O salão do velório foi pequeno para a família enlutada e todos seus amigos, e o dia avançava na mais completa ordem com muitas orações ao som de lindos hinos até que chegou um irmão da morta e se espantou quando lhe disseram o preço da urna, ele achou um absurdo e disse: vou ali, já volto e foi direto para uma outra funerária e descobriu uma urna idêntica a de Julita pela metade do preço, ele comprou, pagou e colocou na traseira da caminhonete que conduzia.

De repente o irmão esperto entrou no salão carregando a urna e disse: vocês foram roubados e vamos devolver essa urna para aquele ladrão, apoiado pela família toda trocaram a recém morta da urna cara para a mais barata, colocaram novas flores e mandaram chamar o dono da primeira funerária que chegou cuspindo marimbondo de tanta raiva e foi dizendo: não aceito devolução coisa nenhuma, isso é uma coisa nunca vista e as flores estão estragadas seus malucos.

Quando o homem terminou de falar, recebeu as flores no meio da cara atiradas por Luciana irmã da morta, esse foi o sinal para o massacre: todos os parentes da falecida partiram para cima do papa-defuntos que apanhou tudo que tinha direito e até o que não tinha, o jeito foi pegar a urna usada e sair dali correndo para não morrer; encerrado o turbulento episodio, se acalmaram e recomeçaram as orações e os belos hinos em honra de Julita e em louvor a Jesus.

Tudo isso aconteceu na parte da manhã e como o enterro estava marcado para o final da tarde sobrava um bom tempo para a irrequieta família aprontar mais alguma confusão; um rapaz muito elegante e com ares de moçoila tocava o piano para acompanhar a cantoria, algumas parentas da morta olhavam para ele cochichavam e riam, o músico se sentiu ofendido e disfarçadamente chamou a policia pelo celular, em poucos minutos a policia chegou e chegou brava.

O sargento chegou perguntando o que estava acontecendo e João outro dos irmãos respondeu que ali era um velório e que a policia estava sobrando, o sargento revidou com um empurrão e o mundo desabou, porque os truculentos Lobato atacaram de todos os lados e a guarnição da radio patrulha foi pequena para conter todos e se retirou em correria na maior humilhação; o coitado do músico tentou escapar e não conseguiu levando uma surra enorme para deixar de ser fofoqueiro e maricas.
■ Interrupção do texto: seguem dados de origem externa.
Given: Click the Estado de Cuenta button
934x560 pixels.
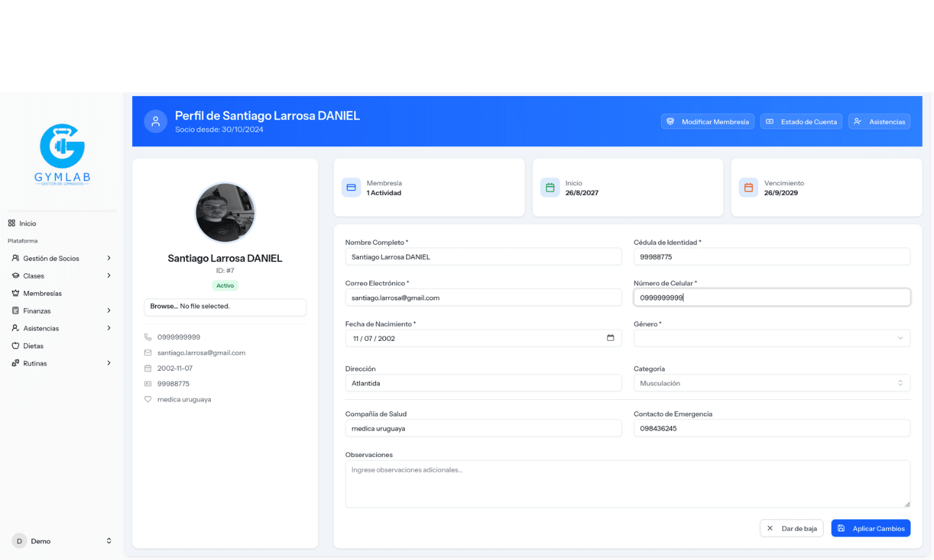Looking at the screenshot, I should tap(801, 121).
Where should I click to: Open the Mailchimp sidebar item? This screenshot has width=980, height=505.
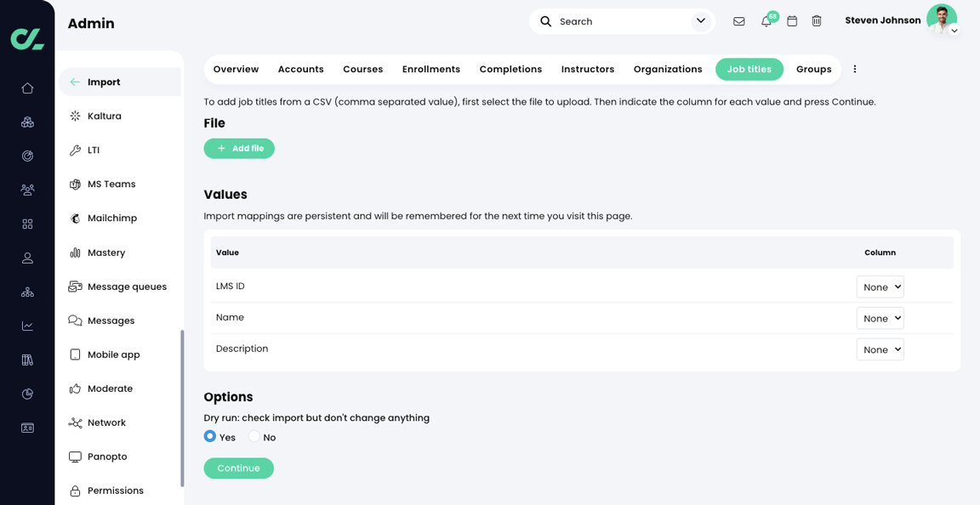pos(111,218)
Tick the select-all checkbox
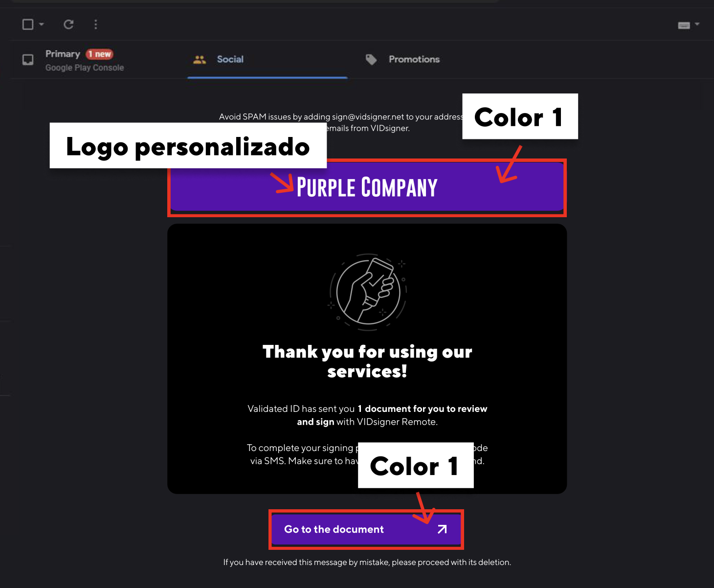714x588 pixels. [x=28, y=24]
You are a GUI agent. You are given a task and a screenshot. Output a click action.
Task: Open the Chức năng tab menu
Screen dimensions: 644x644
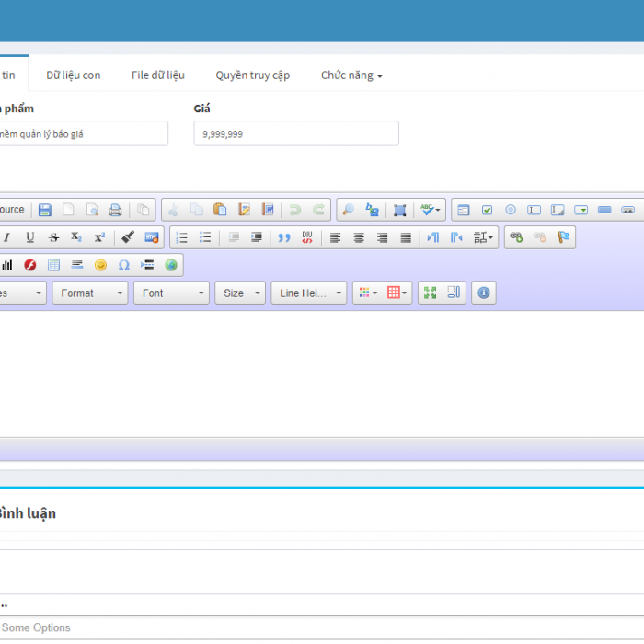pos(351,75)
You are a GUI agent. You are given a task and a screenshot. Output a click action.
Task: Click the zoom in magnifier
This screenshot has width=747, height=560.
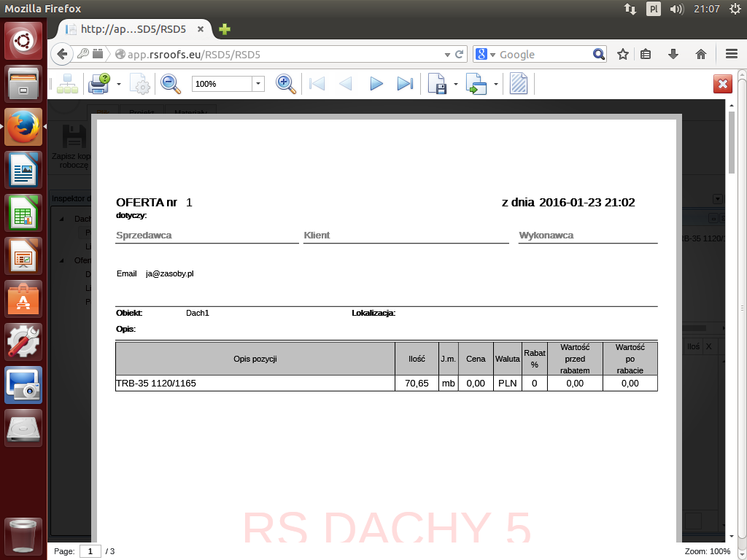tap(286, 84)
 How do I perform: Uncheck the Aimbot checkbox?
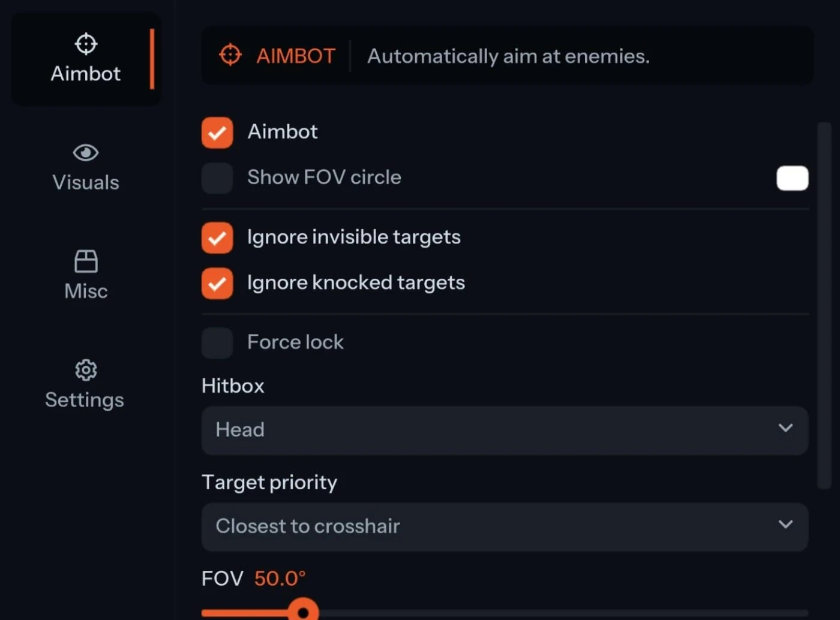tap(217, 133)
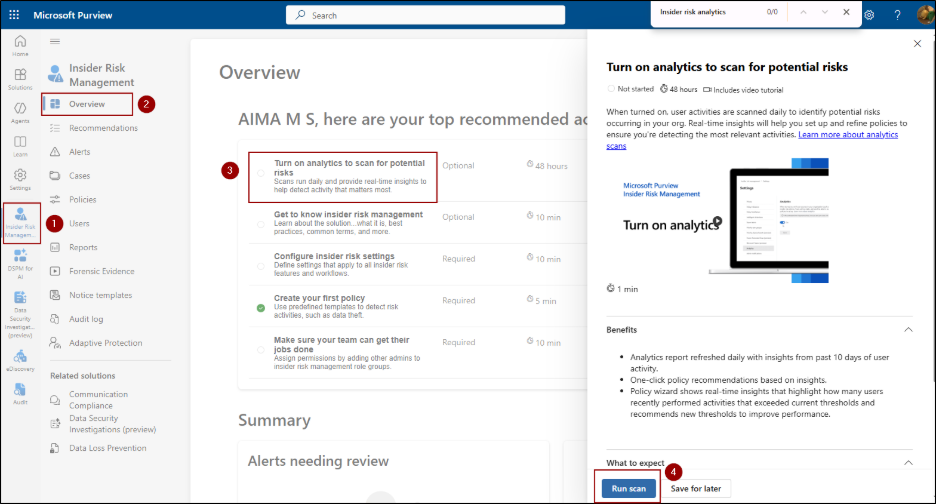Click the help question mark icon
Screen dimensions: 936x504
pos(897,15)
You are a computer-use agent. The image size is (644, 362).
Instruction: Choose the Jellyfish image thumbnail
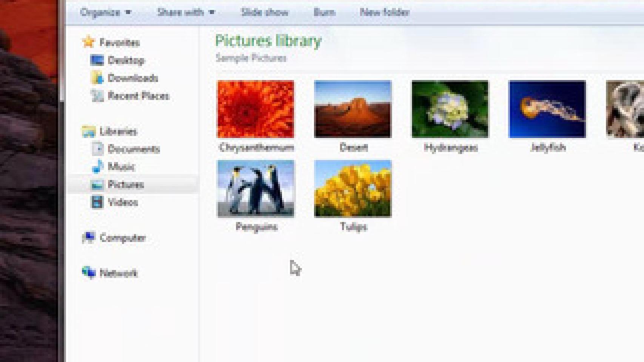[x=547, y=109]
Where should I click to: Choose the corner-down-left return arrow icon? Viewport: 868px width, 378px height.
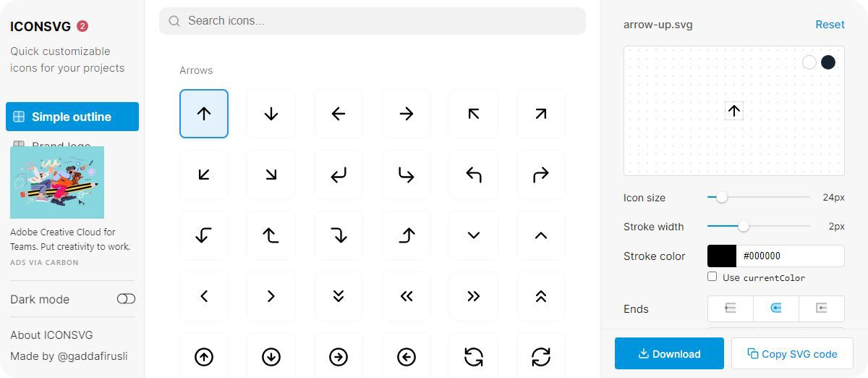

Felizmente chegou a hora marcada para o enterro, e todos voltaram civilizadamente aos hinos e orações para garantir um ótimo lugar na morada de Deus Pai para a pranteada e saudosa Julita; depois do sepultamento voltaram para casa, e como bons descendentes de imigrantes italianos prepararam um caldeirão gigantesco de sopa minestroni que tomaram bem acompanhada por um ótimo vinho tinto e grandes pedaços de pão italiano para recuperar as forças perdidas naquele histórico velório.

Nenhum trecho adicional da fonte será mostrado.